(Records from a data source)
——————

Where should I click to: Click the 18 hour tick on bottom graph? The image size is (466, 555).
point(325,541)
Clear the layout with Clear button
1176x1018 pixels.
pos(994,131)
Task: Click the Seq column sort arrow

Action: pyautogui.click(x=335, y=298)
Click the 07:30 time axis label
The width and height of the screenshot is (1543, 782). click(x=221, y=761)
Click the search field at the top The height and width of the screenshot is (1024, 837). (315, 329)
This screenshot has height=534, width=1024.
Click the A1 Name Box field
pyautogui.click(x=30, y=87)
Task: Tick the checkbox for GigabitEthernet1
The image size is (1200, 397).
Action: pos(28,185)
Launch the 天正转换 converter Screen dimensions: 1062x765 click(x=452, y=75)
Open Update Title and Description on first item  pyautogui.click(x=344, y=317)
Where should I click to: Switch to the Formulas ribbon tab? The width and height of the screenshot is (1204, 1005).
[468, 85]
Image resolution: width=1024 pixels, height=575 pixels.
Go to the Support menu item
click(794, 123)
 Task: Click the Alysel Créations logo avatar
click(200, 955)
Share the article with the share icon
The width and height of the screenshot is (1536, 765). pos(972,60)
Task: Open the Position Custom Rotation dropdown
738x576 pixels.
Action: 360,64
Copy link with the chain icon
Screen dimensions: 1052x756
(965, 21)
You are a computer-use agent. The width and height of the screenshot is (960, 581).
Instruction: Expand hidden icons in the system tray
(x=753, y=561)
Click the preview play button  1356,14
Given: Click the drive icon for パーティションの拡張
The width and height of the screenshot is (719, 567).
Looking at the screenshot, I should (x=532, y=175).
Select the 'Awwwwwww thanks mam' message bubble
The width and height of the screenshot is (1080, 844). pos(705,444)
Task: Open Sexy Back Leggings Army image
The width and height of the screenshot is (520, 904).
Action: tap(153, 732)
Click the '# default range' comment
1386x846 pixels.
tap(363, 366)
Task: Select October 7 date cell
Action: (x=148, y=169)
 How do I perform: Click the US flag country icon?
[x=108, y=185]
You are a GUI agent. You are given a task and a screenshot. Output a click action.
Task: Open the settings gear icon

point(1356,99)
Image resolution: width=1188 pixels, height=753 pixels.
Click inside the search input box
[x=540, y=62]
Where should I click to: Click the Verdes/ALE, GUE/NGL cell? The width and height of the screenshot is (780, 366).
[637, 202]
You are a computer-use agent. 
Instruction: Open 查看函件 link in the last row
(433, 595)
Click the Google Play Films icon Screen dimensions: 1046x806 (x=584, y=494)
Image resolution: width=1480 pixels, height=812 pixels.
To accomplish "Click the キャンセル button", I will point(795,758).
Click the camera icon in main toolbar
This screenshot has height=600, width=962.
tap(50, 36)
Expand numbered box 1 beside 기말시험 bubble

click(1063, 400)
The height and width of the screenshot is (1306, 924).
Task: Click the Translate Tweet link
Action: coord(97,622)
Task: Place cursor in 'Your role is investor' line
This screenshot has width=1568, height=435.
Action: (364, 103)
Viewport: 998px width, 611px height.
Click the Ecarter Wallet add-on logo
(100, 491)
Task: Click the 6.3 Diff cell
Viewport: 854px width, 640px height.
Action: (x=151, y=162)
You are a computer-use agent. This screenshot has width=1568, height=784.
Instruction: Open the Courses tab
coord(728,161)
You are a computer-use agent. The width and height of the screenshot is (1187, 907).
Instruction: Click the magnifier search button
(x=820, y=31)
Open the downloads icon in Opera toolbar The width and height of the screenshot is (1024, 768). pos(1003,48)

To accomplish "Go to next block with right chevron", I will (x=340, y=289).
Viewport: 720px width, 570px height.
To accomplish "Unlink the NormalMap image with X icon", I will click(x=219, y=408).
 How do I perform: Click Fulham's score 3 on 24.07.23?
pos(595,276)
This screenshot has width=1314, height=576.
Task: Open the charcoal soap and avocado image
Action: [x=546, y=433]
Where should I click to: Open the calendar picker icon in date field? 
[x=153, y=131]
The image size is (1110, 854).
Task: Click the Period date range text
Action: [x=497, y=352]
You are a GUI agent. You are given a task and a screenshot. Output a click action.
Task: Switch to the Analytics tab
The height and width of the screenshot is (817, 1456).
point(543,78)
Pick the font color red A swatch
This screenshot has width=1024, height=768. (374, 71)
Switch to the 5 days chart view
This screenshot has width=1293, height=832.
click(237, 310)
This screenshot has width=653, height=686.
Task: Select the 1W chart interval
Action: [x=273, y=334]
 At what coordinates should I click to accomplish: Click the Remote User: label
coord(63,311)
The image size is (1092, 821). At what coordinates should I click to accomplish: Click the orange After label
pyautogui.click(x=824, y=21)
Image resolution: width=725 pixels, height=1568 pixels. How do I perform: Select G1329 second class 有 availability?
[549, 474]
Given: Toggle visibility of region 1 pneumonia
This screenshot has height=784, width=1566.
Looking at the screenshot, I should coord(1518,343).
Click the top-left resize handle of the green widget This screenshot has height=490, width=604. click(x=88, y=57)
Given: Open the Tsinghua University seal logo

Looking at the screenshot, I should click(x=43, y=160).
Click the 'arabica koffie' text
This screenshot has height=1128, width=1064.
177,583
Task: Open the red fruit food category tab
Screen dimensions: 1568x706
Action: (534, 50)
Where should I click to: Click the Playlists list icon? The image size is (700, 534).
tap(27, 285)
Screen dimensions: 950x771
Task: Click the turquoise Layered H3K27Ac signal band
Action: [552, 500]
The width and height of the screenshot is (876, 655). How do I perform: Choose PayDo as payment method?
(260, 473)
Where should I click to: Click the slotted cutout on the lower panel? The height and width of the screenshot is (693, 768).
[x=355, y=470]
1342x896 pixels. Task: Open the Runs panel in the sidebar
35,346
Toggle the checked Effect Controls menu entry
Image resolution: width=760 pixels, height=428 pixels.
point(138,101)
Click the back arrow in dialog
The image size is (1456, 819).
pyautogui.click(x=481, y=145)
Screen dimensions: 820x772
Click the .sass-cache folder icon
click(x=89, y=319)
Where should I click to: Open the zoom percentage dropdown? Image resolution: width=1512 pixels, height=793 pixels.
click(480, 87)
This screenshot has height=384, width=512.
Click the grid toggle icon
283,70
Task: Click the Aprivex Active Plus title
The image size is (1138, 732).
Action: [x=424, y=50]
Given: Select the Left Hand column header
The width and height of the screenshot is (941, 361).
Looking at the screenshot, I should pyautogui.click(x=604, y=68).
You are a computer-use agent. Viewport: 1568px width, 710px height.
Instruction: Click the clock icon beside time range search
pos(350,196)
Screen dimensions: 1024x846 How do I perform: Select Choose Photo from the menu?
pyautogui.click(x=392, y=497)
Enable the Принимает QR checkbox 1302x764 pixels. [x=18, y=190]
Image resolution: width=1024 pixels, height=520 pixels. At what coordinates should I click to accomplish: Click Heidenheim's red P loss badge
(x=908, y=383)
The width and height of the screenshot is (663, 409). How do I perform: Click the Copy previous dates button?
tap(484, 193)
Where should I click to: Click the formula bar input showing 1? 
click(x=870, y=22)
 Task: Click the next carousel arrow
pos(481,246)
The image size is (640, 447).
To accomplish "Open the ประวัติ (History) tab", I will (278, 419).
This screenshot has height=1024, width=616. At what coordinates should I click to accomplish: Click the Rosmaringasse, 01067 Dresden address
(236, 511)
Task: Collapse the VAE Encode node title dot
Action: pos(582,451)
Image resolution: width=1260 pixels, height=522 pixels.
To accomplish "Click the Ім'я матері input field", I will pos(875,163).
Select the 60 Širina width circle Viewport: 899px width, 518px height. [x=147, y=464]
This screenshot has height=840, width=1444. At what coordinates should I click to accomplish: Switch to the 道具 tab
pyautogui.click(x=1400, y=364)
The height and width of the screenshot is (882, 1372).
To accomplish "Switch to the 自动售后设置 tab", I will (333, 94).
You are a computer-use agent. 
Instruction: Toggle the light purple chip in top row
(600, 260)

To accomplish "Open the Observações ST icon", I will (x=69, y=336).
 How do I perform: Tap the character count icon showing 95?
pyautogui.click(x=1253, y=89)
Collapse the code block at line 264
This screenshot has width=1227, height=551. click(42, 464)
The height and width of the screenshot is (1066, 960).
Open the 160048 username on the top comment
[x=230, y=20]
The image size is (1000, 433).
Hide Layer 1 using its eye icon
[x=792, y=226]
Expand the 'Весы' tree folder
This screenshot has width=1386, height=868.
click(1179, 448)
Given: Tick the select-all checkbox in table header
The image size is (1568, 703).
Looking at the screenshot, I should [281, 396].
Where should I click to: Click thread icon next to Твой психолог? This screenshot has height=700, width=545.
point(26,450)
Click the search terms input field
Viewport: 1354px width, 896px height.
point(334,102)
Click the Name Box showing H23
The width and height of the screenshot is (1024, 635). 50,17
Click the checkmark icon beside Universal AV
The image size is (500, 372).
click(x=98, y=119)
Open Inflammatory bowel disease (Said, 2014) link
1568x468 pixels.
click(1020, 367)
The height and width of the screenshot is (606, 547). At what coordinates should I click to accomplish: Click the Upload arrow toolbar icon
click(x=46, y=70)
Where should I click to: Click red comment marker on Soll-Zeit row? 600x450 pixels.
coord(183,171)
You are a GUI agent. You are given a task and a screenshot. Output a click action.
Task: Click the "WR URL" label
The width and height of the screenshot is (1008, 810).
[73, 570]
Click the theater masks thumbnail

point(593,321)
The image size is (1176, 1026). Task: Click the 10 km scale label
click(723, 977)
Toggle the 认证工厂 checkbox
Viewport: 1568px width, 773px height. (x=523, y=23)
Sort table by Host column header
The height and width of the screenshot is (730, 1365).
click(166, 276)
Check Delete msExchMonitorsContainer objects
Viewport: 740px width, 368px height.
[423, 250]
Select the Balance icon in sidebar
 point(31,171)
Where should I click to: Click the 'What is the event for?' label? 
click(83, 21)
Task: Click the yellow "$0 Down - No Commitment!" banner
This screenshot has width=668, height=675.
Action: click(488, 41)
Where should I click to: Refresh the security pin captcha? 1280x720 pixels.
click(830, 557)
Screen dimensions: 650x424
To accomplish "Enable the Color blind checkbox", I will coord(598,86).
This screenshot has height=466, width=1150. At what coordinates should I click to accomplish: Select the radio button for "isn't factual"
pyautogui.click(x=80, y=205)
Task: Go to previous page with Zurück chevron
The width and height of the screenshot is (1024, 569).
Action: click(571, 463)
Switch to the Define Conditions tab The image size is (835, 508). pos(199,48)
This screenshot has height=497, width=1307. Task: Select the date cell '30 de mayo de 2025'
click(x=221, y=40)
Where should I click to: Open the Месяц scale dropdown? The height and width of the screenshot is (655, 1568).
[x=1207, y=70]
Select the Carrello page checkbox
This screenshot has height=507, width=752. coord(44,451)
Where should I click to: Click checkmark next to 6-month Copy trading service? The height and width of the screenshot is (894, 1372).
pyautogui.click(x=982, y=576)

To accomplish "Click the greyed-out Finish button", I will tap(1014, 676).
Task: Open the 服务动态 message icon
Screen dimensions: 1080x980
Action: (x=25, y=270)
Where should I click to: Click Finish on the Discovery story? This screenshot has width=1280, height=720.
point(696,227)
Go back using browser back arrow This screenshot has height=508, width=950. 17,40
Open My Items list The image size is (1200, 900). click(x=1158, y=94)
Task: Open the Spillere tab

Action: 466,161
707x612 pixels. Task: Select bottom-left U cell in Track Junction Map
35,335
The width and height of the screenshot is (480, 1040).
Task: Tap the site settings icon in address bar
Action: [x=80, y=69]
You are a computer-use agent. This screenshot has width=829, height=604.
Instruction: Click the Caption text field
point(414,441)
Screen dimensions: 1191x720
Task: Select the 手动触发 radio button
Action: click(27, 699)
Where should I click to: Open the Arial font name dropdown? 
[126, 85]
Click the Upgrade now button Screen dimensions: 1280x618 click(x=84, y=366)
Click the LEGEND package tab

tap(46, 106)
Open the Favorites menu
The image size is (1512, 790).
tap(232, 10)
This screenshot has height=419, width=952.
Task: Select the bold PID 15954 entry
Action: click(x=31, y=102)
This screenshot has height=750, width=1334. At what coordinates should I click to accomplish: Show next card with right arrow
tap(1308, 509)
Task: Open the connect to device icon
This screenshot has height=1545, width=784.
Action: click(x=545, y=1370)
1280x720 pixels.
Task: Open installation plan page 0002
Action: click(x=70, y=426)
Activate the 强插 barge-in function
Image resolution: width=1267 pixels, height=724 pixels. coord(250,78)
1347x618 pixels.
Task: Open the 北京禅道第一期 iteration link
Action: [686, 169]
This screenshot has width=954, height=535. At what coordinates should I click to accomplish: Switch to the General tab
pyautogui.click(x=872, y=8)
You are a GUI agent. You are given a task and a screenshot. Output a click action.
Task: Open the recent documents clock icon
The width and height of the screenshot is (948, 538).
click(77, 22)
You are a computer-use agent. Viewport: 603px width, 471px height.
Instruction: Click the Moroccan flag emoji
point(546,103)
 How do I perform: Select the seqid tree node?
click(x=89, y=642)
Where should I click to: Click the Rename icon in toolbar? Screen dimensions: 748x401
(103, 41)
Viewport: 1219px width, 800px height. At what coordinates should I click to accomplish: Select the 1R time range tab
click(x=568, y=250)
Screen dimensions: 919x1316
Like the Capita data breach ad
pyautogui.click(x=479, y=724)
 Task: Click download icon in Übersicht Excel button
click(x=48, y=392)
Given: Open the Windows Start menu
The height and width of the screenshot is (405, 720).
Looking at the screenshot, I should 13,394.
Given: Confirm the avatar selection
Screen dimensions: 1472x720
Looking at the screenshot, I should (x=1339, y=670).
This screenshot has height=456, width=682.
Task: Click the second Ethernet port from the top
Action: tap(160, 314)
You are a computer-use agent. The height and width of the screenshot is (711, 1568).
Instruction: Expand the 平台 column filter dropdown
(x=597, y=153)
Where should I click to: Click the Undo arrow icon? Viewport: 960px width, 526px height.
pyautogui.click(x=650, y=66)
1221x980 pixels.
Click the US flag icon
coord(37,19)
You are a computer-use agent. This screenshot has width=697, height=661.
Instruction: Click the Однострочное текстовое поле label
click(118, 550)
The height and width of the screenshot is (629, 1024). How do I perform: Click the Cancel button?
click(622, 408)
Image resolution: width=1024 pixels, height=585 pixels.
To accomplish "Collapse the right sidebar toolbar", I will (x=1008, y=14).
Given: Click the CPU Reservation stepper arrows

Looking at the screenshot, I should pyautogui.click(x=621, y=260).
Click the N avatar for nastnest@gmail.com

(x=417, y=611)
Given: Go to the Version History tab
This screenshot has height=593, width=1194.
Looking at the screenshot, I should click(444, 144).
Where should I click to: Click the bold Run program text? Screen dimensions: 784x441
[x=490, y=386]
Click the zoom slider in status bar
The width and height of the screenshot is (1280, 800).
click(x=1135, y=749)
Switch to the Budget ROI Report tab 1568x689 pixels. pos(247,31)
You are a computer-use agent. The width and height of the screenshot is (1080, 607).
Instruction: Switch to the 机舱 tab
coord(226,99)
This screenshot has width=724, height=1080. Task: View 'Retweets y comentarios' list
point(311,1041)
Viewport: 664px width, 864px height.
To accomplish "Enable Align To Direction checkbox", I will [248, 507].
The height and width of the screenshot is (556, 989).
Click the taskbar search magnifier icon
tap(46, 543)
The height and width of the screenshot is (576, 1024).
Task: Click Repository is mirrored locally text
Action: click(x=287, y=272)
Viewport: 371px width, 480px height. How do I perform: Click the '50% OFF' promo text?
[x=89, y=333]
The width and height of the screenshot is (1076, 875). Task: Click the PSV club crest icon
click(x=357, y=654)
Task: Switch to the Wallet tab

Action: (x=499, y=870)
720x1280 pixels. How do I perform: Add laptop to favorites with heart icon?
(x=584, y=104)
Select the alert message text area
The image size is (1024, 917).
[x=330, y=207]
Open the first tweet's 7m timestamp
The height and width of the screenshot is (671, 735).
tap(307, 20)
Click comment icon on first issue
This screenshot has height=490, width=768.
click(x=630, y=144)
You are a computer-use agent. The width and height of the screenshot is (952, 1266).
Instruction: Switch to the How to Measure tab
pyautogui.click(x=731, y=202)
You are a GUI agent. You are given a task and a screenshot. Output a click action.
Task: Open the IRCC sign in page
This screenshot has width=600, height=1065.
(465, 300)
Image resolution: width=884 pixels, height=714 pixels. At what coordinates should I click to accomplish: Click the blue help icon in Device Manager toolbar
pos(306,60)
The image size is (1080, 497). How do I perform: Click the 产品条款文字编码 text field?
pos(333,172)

——————

Prompt:
Copy, from the data above, every line where the word "chevron" appears.

Your response:
To accomplish "Go to next block with right chevron", I will (x=340, y=289).
Task: Go to previous page with Zurück chevron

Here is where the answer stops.